▶ RECORDS PROVIDED
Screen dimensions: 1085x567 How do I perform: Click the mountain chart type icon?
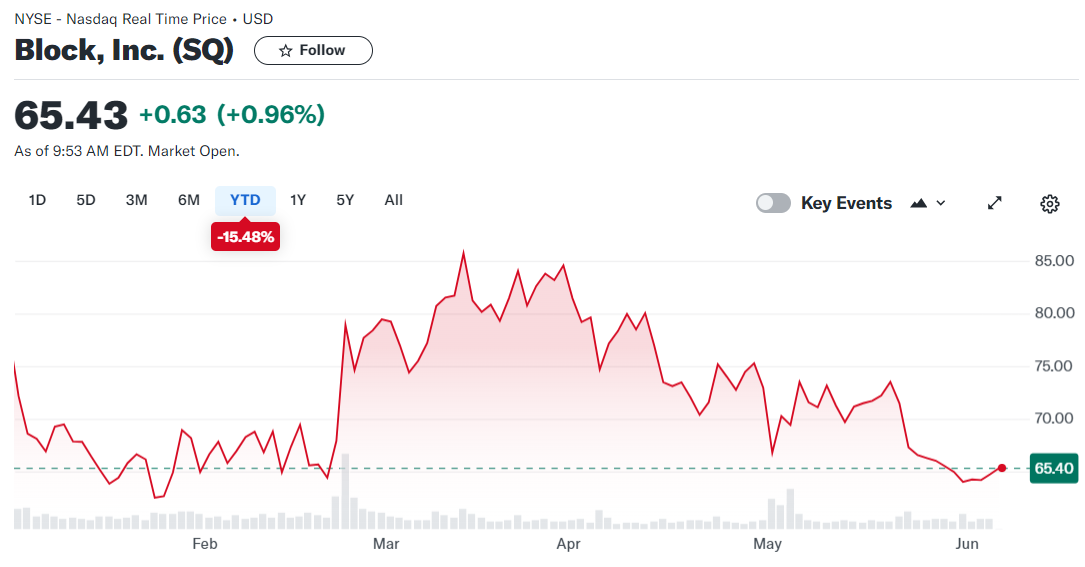tap(919, 203)
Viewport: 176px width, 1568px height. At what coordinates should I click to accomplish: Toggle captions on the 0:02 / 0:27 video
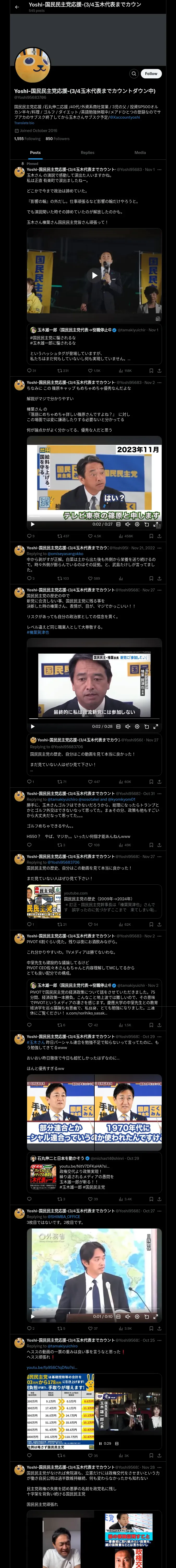tap(118, 524)
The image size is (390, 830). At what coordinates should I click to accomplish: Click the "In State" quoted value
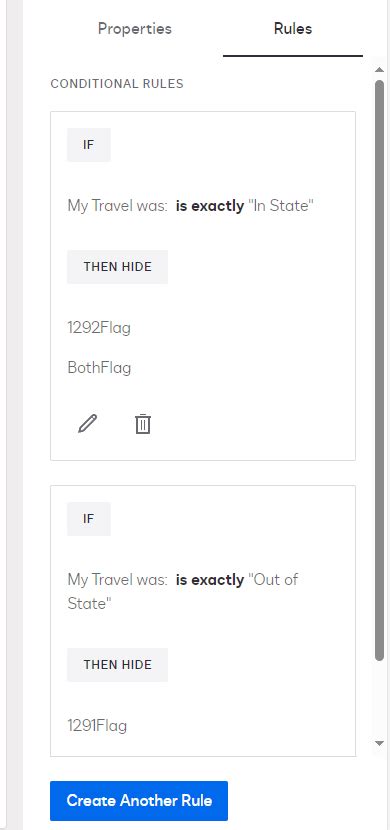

▶ WHAT IS NEEDED
Using the data above, write out every line exactly, leaving the images behind.

▶ WRITTEN SOLUTION
Screen dimensions: 1085x567 How do I perform: Click the mountain chart type icon?
tap(919, 203)
Viewport: 176px width, 1568px height. At what coordinates should I click to accomplish: Toggle captions on the 0:02 / 0:27 video
tap(118, 524)
The image size is (390, 830). At what coordinates should I click to accomplish: Click the "In State" quoted value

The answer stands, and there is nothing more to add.